Motivated by the opportunities they received from SPARK and other scholarship-providers, the group of new students joined forces with a common goal: to support their peers in finding higher education opportunities too.
The students formed AUSL (Association of University Students in Lebanon). AUSL is an independent, nonpartisan Syrian initiative that informs its network on up to date scholarship news, registration dates and various other education or employment opportunities available in Lebanon. In under 3 years the organic network has grown a following of over 5000 people.
What is happening in Arsal, Lebanon?
AUSL members recently contacted SPARK in order to explain the dire situation for refugees in Arsal, a remote region of Lebanon. Arsal is a small town located in the Bekaa on the Lebanese/Syrian border, which now plays host to more than 70,000 Syrians. Many people were forced to relocate from Homs and Al Kalamoun in Syria as a result of the conflict.
In 2014, Arsal witnessed clashes between ISIS and the Lebanese government, rendering the circumstances even more challenging for the vulnerable youth seeking education and employment. Public schools could no longer handle the influx of new students, unemployment rate skyrocketed, and residents and refugees urgently needed long term sustainable solutions.
Bridging the gap
AUSL made it their mission to tackle the huge lack of opportunities for both Lebanese and Syrian youth in Arsal. “The town is nothing but a stone quarry that bares hardship for everyone,” explained Mazna Al Zouhouri, founding member of AUSL, also noting that the few opportunities available to Syrians in Arsal within agriculture or small businesses, were oversubscribed by low-wage workers.
A meeting between the municipality of Arsal, lecturers from local educational institutes, SPARK and AUSL representatives was arranged.
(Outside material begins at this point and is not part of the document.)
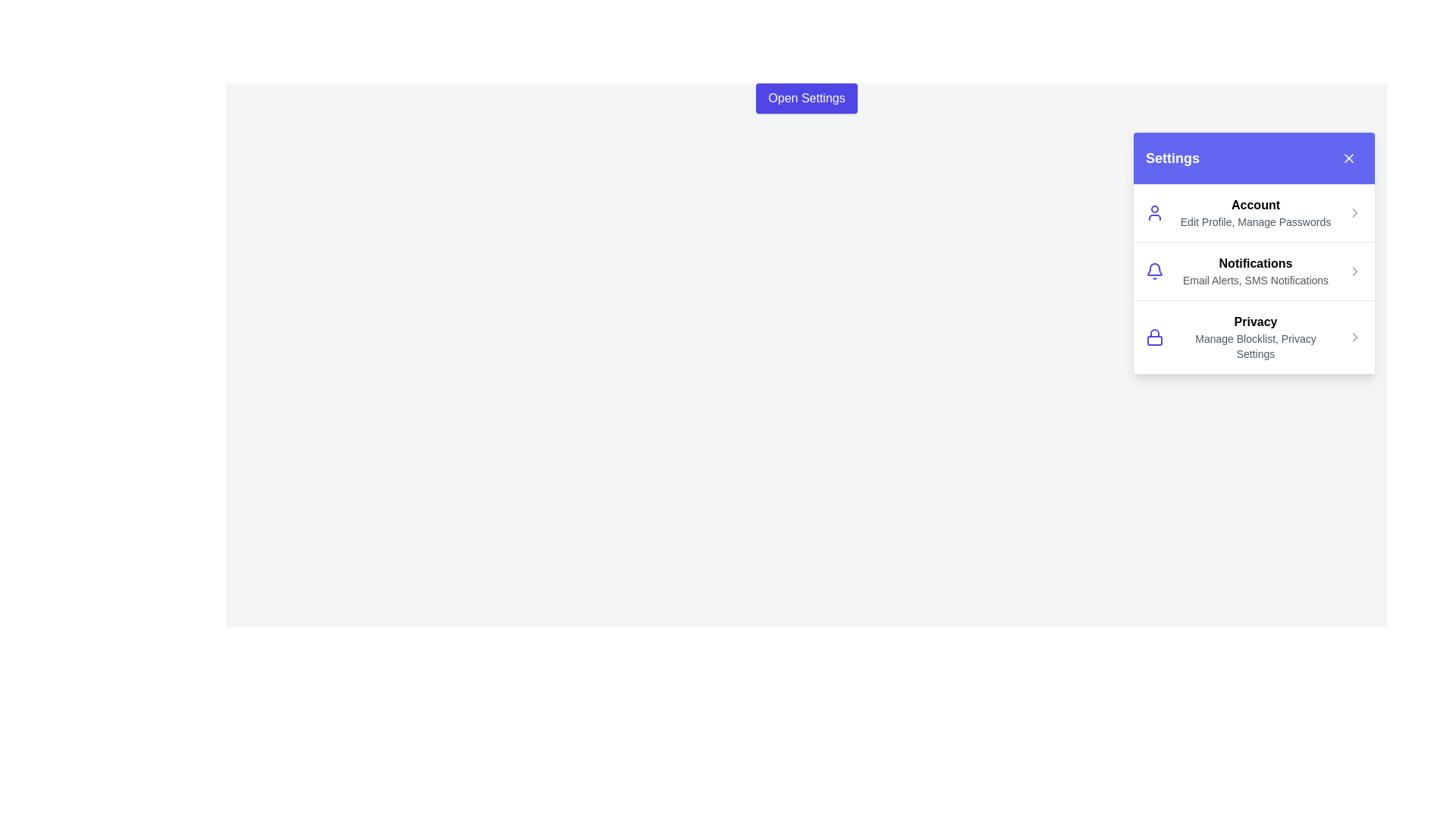  What do you see at coordinates (1256, 205) in the screenshot?
I see `the bold 'Account' label in the 'Settings' dropdown menu, which is styled in black font and positioned above the descriptive text 'Edit Profile, Manage Passwords'` at bounding box center [1256, 205].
Prospective students, including Syrian refugees and vulnerable youth from Lebanon, were invited to learn about the short courses on offer with a scholarship from SPARK, application criteria and the registration process.
A new chapter
So many young people attended the sessions that AUSL representatives remained in Arsal for two days, helping each of the 1,170 applicants to complete their application forms! The selected students will start their short courses in late January 2019. They can now breathe the same sigh of relief that AUSL members were able to 2 years ago, we wish them the best of luck and hope they can continue to support others in their communities, as AUSL supported them.